Former Sanders Campaign Manager Discusses New Book

Speaking at Ida Noyes on Wednesday, Weaver insisted that Millennials are a vital voting demographic in the next two election cycles.


Gage Skidmore

Jeff Weaver speaking at the Brown & Black Presidential Forum in Des Moines, Iowa.

By Kevin Hassett, Contributor

Jeff Weaver, the campaign manager for Bernie Sanders’ 2016 presidential bid, discussed his new book, How Bernie Won, at Ida Noyes on Wednesday.

The discussion was moderated by Paul Tewes, a current fellow at the Institute of Politics and previous director of Barack Obama’s historic Iowa Caucus campaign.

Fourth-year Sam Roth, political director of the UC Dems, introduced Weaver. He noted that despite Sanders’ unsuccessful presidential bid, his campaign garnered over 13 million votes and won primaries in 22 states with Weaver at the helm.

Tewes began by asking Weaver about the beginning of his career in politics. Weaver explained that as a student attending Boston University in the 1980s he got involved in the anti-Apartheid movement, and was ultimately thrown out of BU for “trying to build a shanty town in front of a student union building.”

Tewes said he then moved back to Vermont, where he met with an old friend who was involved in Bernie Sanders’s ultimately failed 1986 gubernatorial campaign, and found that he was “suddenly the county coordinator after five minutes of conversation, with no political experience.”

At one point Weaver read aloud an excerpt from his book, which contained an excerpt from Franklin D. Roosevelt’s 1944 State of the Union Address. Roosevelt’s speech was given via radio with an ideology that, Weaver said, should sound familiar to anyone who has heard Bernie’s 2016 stump speech.

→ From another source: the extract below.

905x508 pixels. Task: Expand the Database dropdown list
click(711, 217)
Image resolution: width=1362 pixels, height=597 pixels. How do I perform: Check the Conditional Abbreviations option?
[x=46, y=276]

Weaver equated Sanders’ 2016 campaign to a campaign for a fifth term for FDR, in that it intended to carry out the unfinished business of the New Deal, which Weaver said was abandoned in the 1990s by Bill Clinton and Neoliberalism.

Regarding the future of progressivism in the Democratic Party and the future of American politics, Weaver repeatedly stressed the necessity to organize. He added that progressivism doesn’t have to be strictly coastal and that it can win over voters in more rural states if progressives put in the work. “People in Kansas aren’t your enemy,” he said.

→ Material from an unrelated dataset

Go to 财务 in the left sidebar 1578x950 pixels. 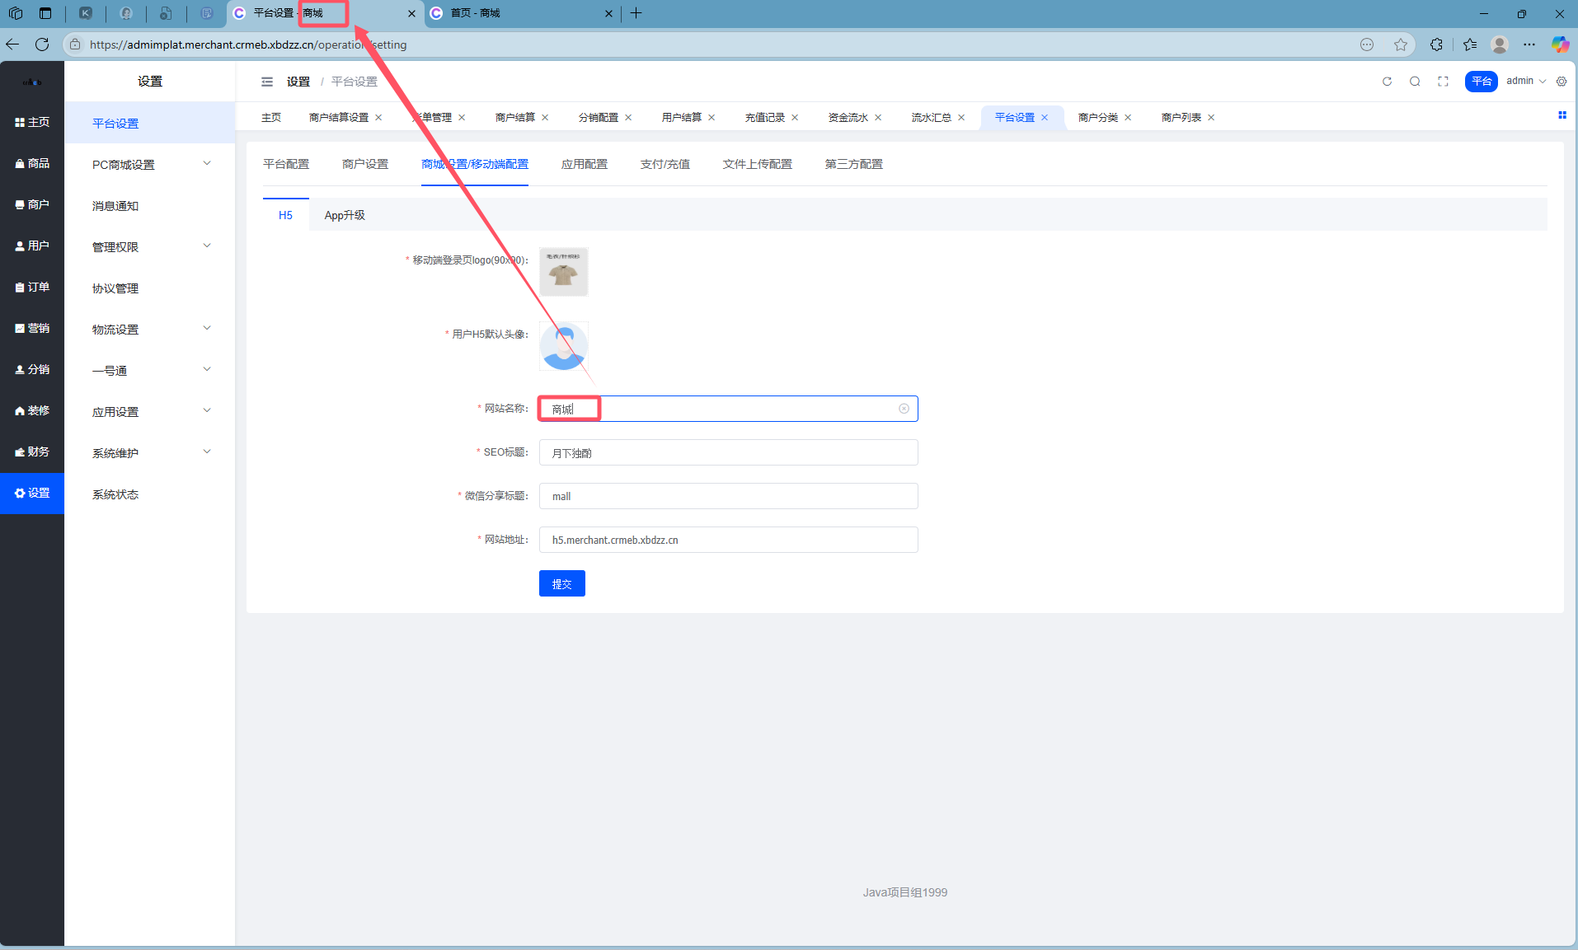32,452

Weaver said he doesn’t believe the Democratic Party will splinter, because a tug-of-war between progressivism and centrism has always existed in the party. He stressed, however, that Democrats need to inspire people.

Millennials have the capacity to leave Republicans effectively “extinct in two election cycles,” Weaver said. Which is crucial, because “Trump is bad, but there’s worse than Trump. …If he gets re-elected, what comes after him might be unrecognizable to us.”